He starts with Adam, the 7-day-old with breathing problems. The differential diagnosis for such a complaint in this age group is vast, and the first question we often ask ourselves is, is the patient sick? We spend our time teaching students, residents, and fellows the difference between sick and not sick. The Playbook provides some rapid-assessment tools, using both visual graphics (see Figures 1 and 2) and verbal mnemonics to help easily distinguish between sick and not sick. For example, using the mnemonic “TICLS” can help you quickly assess a pediatric patient with undifferentiated illness in a matter of seconds and can give you valuable information:

T = Tone
I = Interactiveness
C = Consolability
L = Look/gaze
S = Speech/cry

The Playbook also refers to the Pediatric Assessment Triangle (PAT), a global assessment tool that takes into account what is done in the first 20–30 seconds that you are in a patient’s room (see Figure 1). It helps to distinguish the difference between potential respiratory, cardiovascular, and metabolic etiologies of disease.

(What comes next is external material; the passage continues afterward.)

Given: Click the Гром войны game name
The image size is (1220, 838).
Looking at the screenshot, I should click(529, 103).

The Playbook then discusses a differential diagnosis for the sick infant: “THE MISFITS.”

T = Trauma
H = Heart disease or Hypovolemia
E = Endocrine emergencies
M = Metabolic
I = Inborn errors of metabolism
S = Seizures
F = Formula problems
I = Intestinal disasters
T = Toxins
S = Sepsis

Sepsis is deliberately saved for last as it’s common practice to treat the sick infant with antibiotics, but this encourages you not to forget other key categories of potential pathology.

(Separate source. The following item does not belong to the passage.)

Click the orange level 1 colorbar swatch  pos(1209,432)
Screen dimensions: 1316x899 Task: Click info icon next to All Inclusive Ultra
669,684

The Playbook takes special time to review a specific subset of patients who will present in this age group, and those are the ones whose ductus arteriosus is closing. These patients will often present in cardiopulmonary failure, pending arrest. As the ductus closes, patients with cardiac lesions, dependent upon that route for supplemental blood flow, will decompensate. Examples of these lesions include critical coarctation of the aorta, truncus arteriosus, transposition of the great arteries, tricuspid atresia, tetralogy of Fallot, and total anomalous pulmonary venous return. To help with the diagnosis, the hyperoxia test can be performed. Place the child on a non-rebreather mask and, after several minutes, perform an arterial blood gas (ABG) test. Ideally, you obtain a preductal ABG in the right upper extremity and compare that with one on the lower extremity, but this may not be practical. In a normal circulatory system, the pO2 should be high, in the hundreds, and certainly over 250 torr. This effectively excludes congenital heart disease as an etiology. If the pO2 on supplemental oxygen is less than 100, then this is extremely predictive of hemodynamically significant congenital heart disease.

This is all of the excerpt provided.